查詢處理： 當用戶提交查詢時，使用相同的編碼器模型將其向量化。
搜索： 對該查詢向量在數據庫中索引的向量執行搜索，以找到前 k 個結果。
檢索和提示： 從數據庫中檢索相應的文本塊，並將它們作為上下文輸入到 LLM 的提示中。

The prompt can look like:

def question_answering(context, query):
    prompt = f"""
                Give the answer to the user query delimited by triple backticks ```{query}```\
                using the information given in context delimited by triple backticks ```{context}```.\
                If there is no relevant information in the provided context, try to answer yourself, 
                but tell user that you did not have any relevant context to base your answer on.
                Be concise and output the answer of size less than 80 tokens.
                """

    response = get_completion(instruction, prompt, model="gpt-3.5-turbo")
    answer = response.choices[0].message["content"]
    return answer

Advanced RAG

Appendix A: English Snip

Navie RAG case in brief looks the following way: you split your texts into chunks, then you embed these chunks into vectors with some Transformer Encoder model, you put all those vectors into an index and finally you create a prompt for an LLM that tells the model to answers user’s query given the context we found on the search step. In the runtime we vectorise user’s query with the same Encoder model and then execute search of this query vector against the index, find the top-k results, retrieve the corresponding text chunks from our database and feed them into the LLM prompt as context.

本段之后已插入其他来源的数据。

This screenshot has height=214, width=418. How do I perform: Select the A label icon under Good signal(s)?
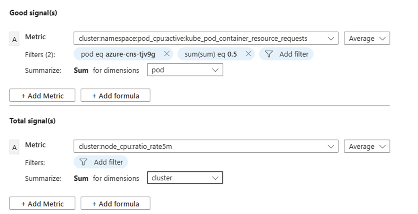tap(14, 40)
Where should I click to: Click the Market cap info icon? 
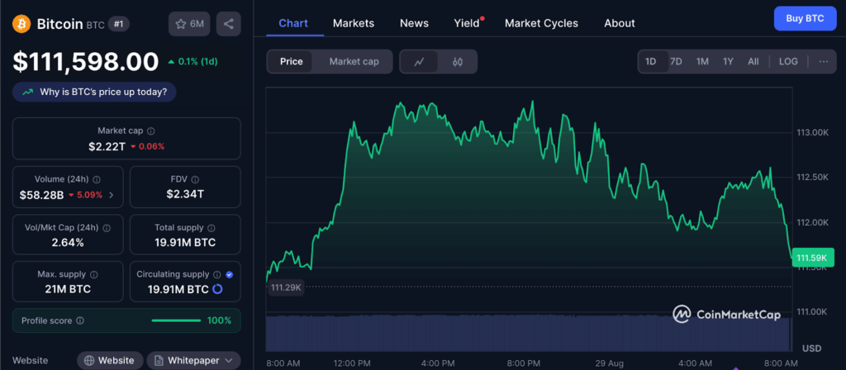click(150, 130)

Whic one is correct? Embedding before or after database?

In the context of a Retrieval-Augmented Generation (RAG) system, the correct sequence is to embed your text chunks before storing them in a database (or index). Here’s a breakdown of the process:

Chunking: You split your texts into manageable chunks.
Embedding: You use a Transformer Encoder model to embed these chunks into vectors.
Indexing: You store these vectors in an index or database for efficient retrieval.
Query Processing: When a user submits a query, you vectorize it using the same Encoder model.
Search: You execute a search of this query vector against the indexed vectors in your database to find the top-k results.
Retrieval and Prompting: You retrieve the corresponding text chunks from your database and feed them into the LLM prompt as context.

So, to answer your question: embedding occurs before storing data in the database/index.